Jeremiah 29:7 (NLT) And work for the peace and prosperity of the city where I sent you into exile. Pray to the LORD for it, for its welfare will determine your welfare.”
- Pray that God would accomplish His purposes through them regardless of their willingness to be used by Him. We can petition the Most High to work through even those who are resisting Him to fulfill His purposes.
Proverbs 21:1 (NLT) The king’s heart is like a stream of water directed by the LORD; he guides it wherever he pleases.
When our leaders obey the will of God, it is easier to “live peaceful and quiet lives in all godliness and holiness”. When evil leaders are in authority, our prayers for them are just as needed.
Proverbs 29:2 (NLT)2 When the godly are in authority, the people rejoice. But when the wicked are in power, they groan.
Read the following devotion from the YouVersion Reading Plan Living In The Light: Money, Sex, And Power by John Piper
Mark 9:31-37 (NIV) because he was teaching his disciples. He said to them, “The Son of Man is going to be delivered into the hands of men. They will kill him, and after three days he will rise.” But they did not understand what he meant and were afraid to ask him about it. They came to Capernaum. When he was in the house, he asked them, “What were you arguing about on the road?” But they kept quiet because on the way they had argued about who was the greatest. Sitting down, Jesus called the Twelve and said, “Anyone who wants to be first must be the very last, and the servant of all.” He took a little child whom he placed among them. Taking the child in his arms, he said to them, “Whoever welcomes one of these little children in my name welcomes me; and whoever welcomes me does not welcome me but the one who sent me.”
When great power is wielded in the pursuit of great good, we stand amazed and rejoice. God has appointed human government, for example, to wield power for good. “Be subject for the Lord’s sake to every human institution, whether it be to the emperor as supreme, or to governors as sent by him to punish those who do evil and to praise those who do good” (1 Peter 2 v 13-14). When power is wielded to do justice, we rejoice.
But there is another side to power: “When the wicked rule, the people groan” (Proverbs 29 v 2).
Power may pursue great good, but it may also pursue great evil.
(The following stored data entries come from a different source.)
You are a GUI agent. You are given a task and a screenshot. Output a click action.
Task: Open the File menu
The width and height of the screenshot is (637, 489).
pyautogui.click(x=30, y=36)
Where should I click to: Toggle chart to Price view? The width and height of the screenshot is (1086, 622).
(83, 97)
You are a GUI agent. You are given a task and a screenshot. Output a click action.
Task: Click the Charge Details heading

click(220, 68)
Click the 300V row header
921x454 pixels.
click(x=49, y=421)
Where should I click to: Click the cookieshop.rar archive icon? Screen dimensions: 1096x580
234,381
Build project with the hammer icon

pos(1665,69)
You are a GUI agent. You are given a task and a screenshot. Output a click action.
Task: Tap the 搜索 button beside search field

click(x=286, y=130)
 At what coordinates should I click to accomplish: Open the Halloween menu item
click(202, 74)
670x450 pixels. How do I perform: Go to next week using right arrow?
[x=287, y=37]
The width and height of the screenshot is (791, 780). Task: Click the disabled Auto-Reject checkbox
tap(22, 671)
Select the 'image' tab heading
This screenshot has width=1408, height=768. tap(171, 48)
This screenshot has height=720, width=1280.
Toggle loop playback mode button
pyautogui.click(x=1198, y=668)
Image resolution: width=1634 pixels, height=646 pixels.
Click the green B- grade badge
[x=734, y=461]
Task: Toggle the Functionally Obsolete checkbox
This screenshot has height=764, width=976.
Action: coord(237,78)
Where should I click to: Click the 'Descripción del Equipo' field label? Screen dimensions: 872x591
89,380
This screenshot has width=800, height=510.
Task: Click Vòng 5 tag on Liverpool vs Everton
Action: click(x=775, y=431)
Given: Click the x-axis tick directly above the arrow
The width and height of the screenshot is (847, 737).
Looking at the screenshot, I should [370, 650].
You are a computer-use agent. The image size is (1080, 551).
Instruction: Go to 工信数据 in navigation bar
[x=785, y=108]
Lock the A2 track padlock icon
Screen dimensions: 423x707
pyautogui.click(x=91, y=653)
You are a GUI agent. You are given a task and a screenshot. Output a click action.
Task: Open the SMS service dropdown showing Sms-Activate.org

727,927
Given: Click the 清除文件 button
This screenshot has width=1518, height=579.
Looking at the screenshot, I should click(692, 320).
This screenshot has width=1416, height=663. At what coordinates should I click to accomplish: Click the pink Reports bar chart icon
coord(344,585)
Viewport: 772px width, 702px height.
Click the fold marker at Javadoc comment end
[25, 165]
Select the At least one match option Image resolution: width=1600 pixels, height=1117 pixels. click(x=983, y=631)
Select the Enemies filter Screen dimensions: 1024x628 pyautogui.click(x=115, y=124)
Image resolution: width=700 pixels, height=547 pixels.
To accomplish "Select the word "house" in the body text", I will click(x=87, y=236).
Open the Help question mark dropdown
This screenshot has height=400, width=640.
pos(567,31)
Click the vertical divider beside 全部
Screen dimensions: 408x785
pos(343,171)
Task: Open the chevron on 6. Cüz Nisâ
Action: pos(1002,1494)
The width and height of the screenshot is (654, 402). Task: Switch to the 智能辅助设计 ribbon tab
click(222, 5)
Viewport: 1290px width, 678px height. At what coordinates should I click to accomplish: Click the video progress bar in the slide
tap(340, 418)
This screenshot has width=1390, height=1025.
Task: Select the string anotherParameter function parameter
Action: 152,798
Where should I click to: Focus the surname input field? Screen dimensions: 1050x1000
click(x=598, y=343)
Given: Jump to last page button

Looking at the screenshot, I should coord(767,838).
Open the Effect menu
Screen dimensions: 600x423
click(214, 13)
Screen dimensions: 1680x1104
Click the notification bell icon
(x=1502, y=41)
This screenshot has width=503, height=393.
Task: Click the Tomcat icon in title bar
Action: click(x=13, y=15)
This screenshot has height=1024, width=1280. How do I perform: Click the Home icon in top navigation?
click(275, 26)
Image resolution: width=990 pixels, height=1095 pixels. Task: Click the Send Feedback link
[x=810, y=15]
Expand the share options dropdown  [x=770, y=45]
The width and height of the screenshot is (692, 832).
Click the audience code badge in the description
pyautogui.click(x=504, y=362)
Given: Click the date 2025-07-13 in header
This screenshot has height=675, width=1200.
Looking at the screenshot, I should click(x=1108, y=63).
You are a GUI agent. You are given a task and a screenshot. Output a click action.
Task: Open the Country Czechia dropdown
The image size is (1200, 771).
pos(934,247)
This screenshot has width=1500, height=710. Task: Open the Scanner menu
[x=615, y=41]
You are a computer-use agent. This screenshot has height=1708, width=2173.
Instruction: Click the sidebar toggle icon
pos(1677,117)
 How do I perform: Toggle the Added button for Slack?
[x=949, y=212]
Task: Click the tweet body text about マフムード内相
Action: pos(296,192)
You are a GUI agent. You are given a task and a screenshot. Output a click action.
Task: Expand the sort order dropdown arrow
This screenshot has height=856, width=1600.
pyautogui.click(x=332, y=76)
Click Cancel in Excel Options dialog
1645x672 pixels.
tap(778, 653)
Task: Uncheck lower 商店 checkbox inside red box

And therein lies one of the dangers of power. Morally, it is no better than the goal it pursues. It is a “good” only in the way that a saw is good—and one can use a saw to cut firewood but also to deface an heirloom.
Not only is power dangerous because it can be used to bring about evil, but also because it can be used to exalt the one who has it. Since all humans admire glory, and power can be part of glory, we are all tempted to seek this admiration by getting this power. We love to be admired and praised, and so we bend what power we have toward getting applause. In other words, our power is employed to exalt ourselves. This is a great danger.
Why do all humans have this craving? Because we have all exchanged the glory of God for images—especially the one in the mirror.
Romans 1:23 (NIV) and exchanged the glory of the immortal God for images made to look like a mortal human being and birds and animals and reptiles.
The reason we abuse power is because we do not delight in the glory of God’s right to all power. When we are blind to the glory of God’s passion to be known and loved as the source and sum of all power, we take it for our own, and use it for ourselves. That is not why God created the universe—or us.